Lord Malloch-Brown: It would. There are issues, such as on South Sudan, where we are seeing a very clear China policy, as you mentioned. The Chinese, unlike many of the other P5, are now a significant contributor of peacekeepers. They are on African disputes, particularly in countries where they have investments around natural resources, proving to have a bit of an independent voice. It has been interesting that on the selection of a new Secretary-General, on the one hand they have rather imperially sat in Beijing and the different candidates have come and visited them, but when they have got there—an interesting point—the Foreign Minister has seen each of them, whereas that has not been the case, for example, here in the UK. Finally, they have retained much a greater discretion about how they are actually voting in these straw polls. There are two votes against Guterres. The assumption in New York is that one is Russia and the other, strangely, is New Zealand—because there is a New Zealand candidate—but it could be China. We do not yet know, because these are not colour-coded ballots, but I think the question is correct: the impetus is towards a more independent Chinese position at the UN. Balance against that the fact they, like the Russians, look at this as still a heavily American-dominated institution and therefore I think they are going to be careful to continue to co-ordinate heavily with Russia on things, even when they disagree.
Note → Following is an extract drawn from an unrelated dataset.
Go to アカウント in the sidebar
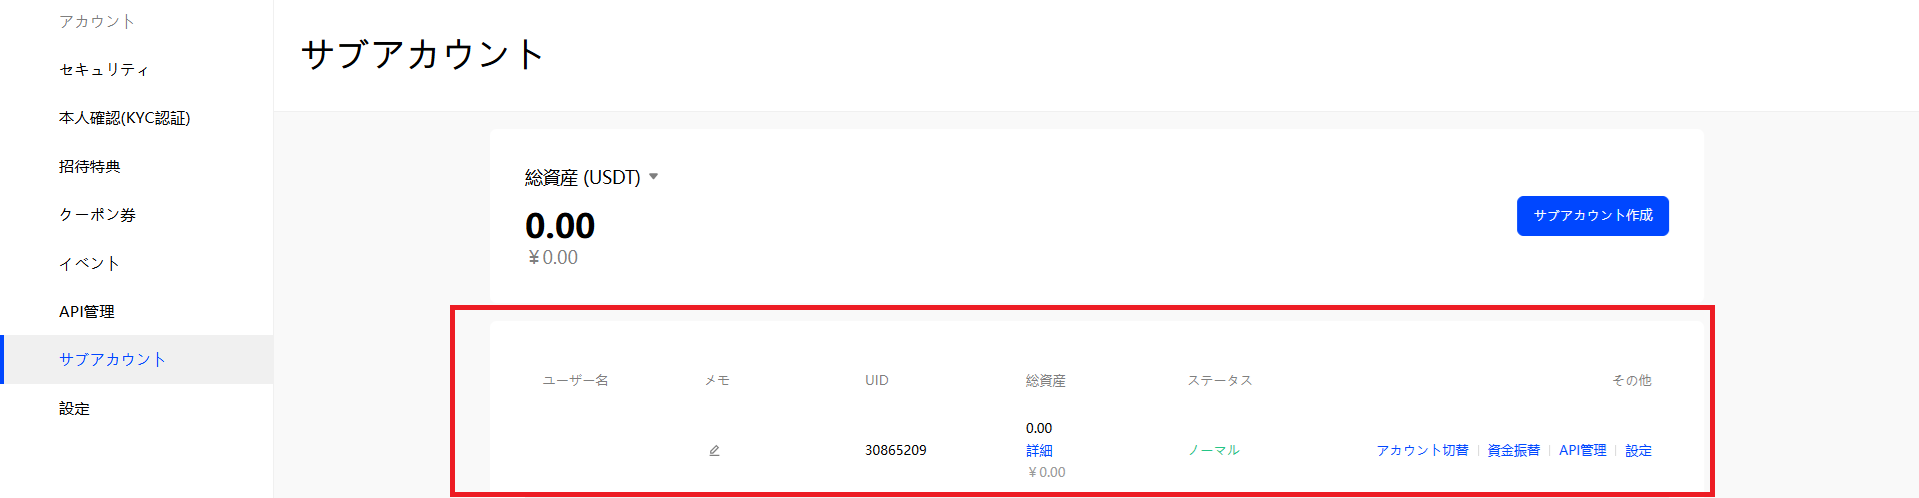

Lord Wood of Anfield: I have a quick question while we are on the dynamics of the P5 and the Security Council. Do you think that the referendum vote in this country will have any effect on the way Britain is regarded inside the Security Council, or on our standing in the Security Council, in the medium term?
Sir Emyr Jones Parry: I shall start by making one point about the British representation in New York. For the most part, it is the most effective and best regarded in terms of its contribution. We have always, with one exception—my own, I will say—sent the best people to New York. It is recognised as a very effective team. In my time, there was one moment when there were five EU member states sitting on the Council; two permanent, two elected from the WEO group, and one from the eastern European constituency. It was an anomaly, but there were five. That was a wonderful basis for starting any discussion in the Council. Post-Brexit, the United Kingdom will be in a position where we will be part of none of the massive EU co-ordination that takes place in the UN system.
There has never been EU co-ordination for the Security Council, but there has been intense interest among the other member states about what happens in the Security Council. There is a close relationship among those from the EU sitting in the Council, and we were thinking with one accord most of the time, instinctively. That will be lost, and we will be detached from the basis of working with that grouping. The whole question of how we attach ourselves, if we want to, with a common foreign security policy is going to be very difficult. I do not see a model in how the United States, Turkey and the EEA link up with it. Normally in the UN system, if a statement is made in the General Assembly on behalf of the European Union, it says, “the European Union … and the following countries associate themselves with it”. It is normally a very impressive list of countries, but they have no part in the decision-making or in shaping what the EU is going to say. They see it and they add their names to it. We are not going to be part of that.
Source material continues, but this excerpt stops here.